» **CONSIGNES À SUIVRE**
1. Recopiez le passage sur la stratégie climatique du Kenya entre « En conséquence, un » et « demandé de l’aide. », inclus.
2. Veuillez indiquer si chaque affirmation ci-dessous concorde avec le passage sur la stratégie climatique du Kenya, en répondant par oui ou non et en citant les mots décisifs du passage : (a) Le président Ruto a lancé la LT-LEDS du Kenya lors d'un sommet tenu à Nairobi. (b) La majorité des LT-LEDS ont été élaborées par des pays à faible revenu. (c) Moins d'un quart des pays du continent ont demandé de l'aide.

» **TEXTE CITÉ**
Photo : Stéphane Bellerose, PNUD Maurice et Seychelles
En septembre, lors du Sommet africain sur le climat qui s’est tenu à Nairobi, au Kenya, le président Ruto a lancé la stratégie de développement à long terme et à faibles émissions de GES (LT-LEDS) du Kenya, dont l’objectif est de conduire le Kenya à un avenir zéro émission nette d’ici 2050.
Il s’agit d’une étape importante pour le Kenya. Mais dans l’ensemble, l’Afrique accuse un certain retard par rapport à d’autres régions. Seuls huit autres pays africains ont présenté leur LT-LEDS. La soumission récente de sa Stratégie par le Kenya porte le nombre total de pays dans ce cas à 68, mais la majorité des LT-LEDS ont été élaborées par des nations à revenu élevé ou intermédiaire.
Cette différence s’explique notamment par le fait que l’élaboration d’une LT-LEDS est très complexe et nécessite de nombreuses données ainsi qu’une analyse et une compréhension approfondies de l’action climatique dans divers contextes socio-économiques. Tout cela nécessite des ressources financières et humaines dotées de capacités particulières.
En conséquence, un nombre croissant de pays d’Afrique sollicitent un soutien international dans cette entreprise. En réponse à l’appel thématique du Partenariat pour les CDN visant à aider les pays à élaborer et à affiner leur LT-LEDS, près de la moitié des pays du continent ont déjà demandé de l’aide.

» **DONNÉES BRUTES**
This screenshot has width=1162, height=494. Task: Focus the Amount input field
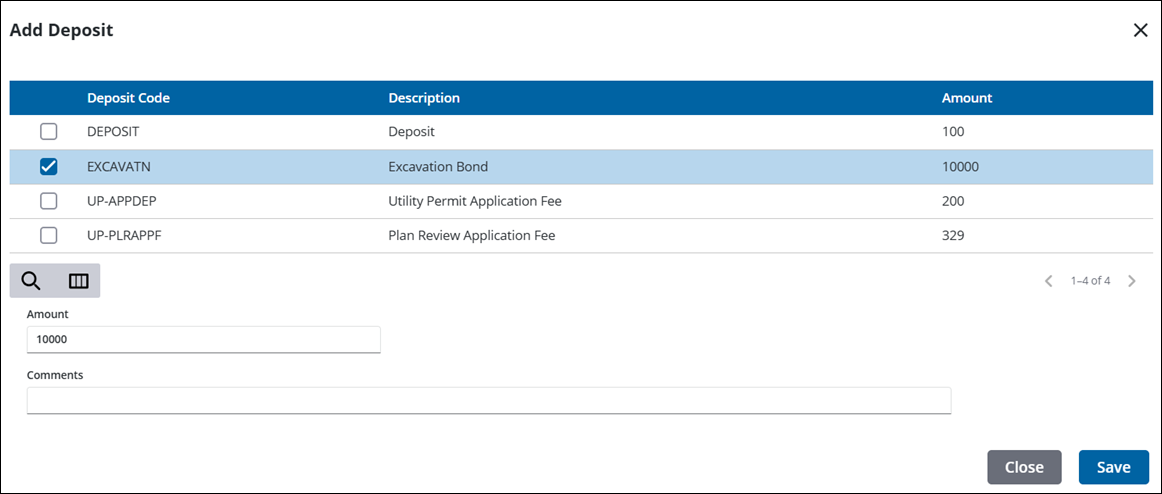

» **ENSEMBLE DES RÉPONSES**
1.
En conséquence, un nombre croissant de pays d’Afrique sollicitent un soutien international dans cette entreprise. En réponse à l’appel thématique du Partenariat pour les CDN visant à aider les pays à élaborer et à affiner leur LT-LEDS, près de la moitié des pays du continent ont déjà demandé de l’aide.

2.
(a) Oui : « lors du Sommet africain sur le climat qui s’est tenu à Nairobi, au Kenya, le président Ruto a lancé la stratégie de développement à long terme et à faibles émissions de GES (LT-LEDS) du Kenya »
(b) Non : « la majorité des LT-LEDS ont été élaborées par des nations à revenu élevé ou intermédiaire »
(c) Non : « près de la moitié des pays du continent ont déjà demandé de l’aide »